## [Provided material]
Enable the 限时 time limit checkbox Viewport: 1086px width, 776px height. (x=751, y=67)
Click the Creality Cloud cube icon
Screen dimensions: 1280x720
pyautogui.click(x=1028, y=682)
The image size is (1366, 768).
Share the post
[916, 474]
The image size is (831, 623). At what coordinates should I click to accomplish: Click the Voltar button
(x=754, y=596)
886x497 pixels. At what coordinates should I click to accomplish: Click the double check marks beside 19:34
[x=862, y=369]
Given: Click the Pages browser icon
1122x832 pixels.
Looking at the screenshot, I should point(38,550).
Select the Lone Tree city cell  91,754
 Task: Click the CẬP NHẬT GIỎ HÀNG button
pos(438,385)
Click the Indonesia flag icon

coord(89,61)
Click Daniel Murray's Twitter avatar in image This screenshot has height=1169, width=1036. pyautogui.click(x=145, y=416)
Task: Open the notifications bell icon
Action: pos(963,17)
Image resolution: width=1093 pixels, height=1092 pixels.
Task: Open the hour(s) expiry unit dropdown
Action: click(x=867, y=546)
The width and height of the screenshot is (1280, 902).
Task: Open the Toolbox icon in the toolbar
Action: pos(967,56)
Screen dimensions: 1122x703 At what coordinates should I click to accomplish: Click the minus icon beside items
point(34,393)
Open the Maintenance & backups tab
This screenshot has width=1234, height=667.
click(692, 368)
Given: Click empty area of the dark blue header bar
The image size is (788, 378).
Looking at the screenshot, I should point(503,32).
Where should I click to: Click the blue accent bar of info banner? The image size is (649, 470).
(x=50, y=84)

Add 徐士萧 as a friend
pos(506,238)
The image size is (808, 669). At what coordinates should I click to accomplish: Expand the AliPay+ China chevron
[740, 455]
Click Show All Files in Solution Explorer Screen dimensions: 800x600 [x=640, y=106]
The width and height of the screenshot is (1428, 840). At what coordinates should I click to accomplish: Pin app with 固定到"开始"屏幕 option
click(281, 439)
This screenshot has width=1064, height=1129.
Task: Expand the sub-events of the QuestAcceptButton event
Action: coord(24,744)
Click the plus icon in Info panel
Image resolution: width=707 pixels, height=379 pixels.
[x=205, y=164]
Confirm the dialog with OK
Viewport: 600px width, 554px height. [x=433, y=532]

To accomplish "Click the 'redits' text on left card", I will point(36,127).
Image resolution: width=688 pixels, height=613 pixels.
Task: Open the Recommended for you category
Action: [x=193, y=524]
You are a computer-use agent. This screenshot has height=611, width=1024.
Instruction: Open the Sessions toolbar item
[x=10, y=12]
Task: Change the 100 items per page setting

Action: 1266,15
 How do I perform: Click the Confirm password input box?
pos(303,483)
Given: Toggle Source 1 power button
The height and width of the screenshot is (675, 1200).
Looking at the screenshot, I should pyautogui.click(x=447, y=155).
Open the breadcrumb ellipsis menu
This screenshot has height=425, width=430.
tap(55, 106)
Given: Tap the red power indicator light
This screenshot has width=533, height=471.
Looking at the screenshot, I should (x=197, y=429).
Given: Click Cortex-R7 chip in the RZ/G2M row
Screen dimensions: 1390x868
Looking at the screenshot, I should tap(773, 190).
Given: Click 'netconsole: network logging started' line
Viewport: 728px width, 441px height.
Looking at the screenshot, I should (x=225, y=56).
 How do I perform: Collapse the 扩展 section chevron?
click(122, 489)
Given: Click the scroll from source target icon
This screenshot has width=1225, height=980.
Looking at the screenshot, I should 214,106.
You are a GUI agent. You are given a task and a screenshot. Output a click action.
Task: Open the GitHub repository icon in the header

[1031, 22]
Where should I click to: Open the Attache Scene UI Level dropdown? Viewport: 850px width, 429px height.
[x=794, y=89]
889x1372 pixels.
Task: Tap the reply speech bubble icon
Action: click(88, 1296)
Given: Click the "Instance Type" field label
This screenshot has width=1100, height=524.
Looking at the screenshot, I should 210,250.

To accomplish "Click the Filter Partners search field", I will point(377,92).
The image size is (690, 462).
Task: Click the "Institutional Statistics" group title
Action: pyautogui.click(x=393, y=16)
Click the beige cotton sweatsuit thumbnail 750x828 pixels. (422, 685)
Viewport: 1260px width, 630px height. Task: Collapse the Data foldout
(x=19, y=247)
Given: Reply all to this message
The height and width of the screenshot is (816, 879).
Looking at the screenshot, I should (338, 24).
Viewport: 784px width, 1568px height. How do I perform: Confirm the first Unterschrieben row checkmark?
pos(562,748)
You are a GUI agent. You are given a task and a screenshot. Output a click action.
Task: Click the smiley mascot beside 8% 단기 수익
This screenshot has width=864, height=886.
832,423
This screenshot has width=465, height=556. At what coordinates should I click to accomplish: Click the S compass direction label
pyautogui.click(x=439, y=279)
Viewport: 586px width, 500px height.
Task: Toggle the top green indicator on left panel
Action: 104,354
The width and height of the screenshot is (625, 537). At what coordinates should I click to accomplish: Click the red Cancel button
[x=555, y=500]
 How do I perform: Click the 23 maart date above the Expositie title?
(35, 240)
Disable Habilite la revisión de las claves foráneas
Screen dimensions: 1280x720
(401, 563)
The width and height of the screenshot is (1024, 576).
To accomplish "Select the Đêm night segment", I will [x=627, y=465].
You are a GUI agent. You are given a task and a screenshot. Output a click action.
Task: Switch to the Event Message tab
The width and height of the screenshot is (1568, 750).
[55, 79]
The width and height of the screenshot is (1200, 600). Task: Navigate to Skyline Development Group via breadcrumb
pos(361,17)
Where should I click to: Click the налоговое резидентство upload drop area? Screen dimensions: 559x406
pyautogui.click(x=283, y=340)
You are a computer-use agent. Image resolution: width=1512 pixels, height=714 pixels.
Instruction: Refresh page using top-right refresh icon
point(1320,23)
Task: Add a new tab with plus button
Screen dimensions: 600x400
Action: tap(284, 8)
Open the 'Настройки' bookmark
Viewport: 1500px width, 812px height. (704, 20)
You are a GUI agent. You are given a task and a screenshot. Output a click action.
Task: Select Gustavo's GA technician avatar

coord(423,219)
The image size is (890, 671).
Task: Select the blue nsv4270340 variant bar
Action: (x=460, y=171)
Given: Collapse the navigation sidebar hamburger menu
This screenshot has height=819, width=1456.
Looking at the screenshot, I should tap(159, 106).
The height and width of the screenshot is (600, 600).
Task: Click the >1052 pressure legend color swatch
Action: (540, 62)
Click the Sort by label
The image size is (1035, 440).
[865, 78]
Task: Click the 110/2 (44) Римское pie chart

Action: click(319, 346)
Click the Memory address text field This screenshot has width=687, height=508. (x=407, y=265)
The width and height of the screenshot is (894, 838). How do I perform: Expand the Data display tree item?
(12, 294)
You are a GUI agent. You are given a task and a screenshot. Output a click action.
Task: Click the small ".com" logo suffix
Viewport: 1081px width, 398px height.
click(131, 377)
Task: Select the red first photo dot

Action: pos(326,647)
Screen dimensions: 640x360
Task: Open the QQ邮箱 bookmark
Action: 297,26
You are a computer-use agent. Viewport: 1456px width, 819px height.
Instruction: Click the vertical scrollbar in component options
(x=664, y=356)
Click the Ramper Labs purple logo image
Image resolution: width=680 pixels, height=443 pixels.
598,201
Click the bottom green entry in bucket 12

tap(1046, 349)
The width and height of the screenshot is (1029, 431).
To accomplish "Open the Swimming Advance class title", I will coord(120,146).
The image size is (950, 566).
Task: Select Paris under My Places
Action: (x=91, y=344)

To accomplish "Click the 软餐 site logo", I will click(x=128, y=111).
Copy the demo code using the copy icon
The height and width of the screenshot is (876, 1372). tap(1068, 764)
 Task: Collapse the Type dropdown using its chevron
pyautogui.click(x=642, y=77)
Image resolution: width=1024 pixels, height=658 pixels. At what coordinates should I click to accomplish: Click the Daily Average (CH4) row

## [Work to be completed]
Everything above from the line containing "Confirm the dialog with OK" through the line containing "Open the breadcrumb ellipsis menu" must be copied exactly. Nothing outside that range belongs in the answer.

## [Answer to this task]
Confirm the dialog with OK
Viewport: 600px width, 554px height. [x=433, y=532]

To accomplish "Click the 'redits' text on left card", I will point(36,127).
Image resolution: width=688 pixels, height=613 pixels.
Task: Open the Recommended for you category
Action: [x=193, y=524]
You are a computer-use agent. This screenshot has height=611, width=1024.
Instruction: Open the Sessions toolbar item
[x=10, y=12]
Task: Change the 100 items per page setting

Action: 1266,15
 How do I perform: Click the Confirm password input box?
pos(303,483)
Given: Toggle Source 1 power button
The height and width of the screenshot is (675, 1200).
Looking at the screenshot, I should pyautogui.click(x=447, y=155).
Open the breadcrumb ellipsis menu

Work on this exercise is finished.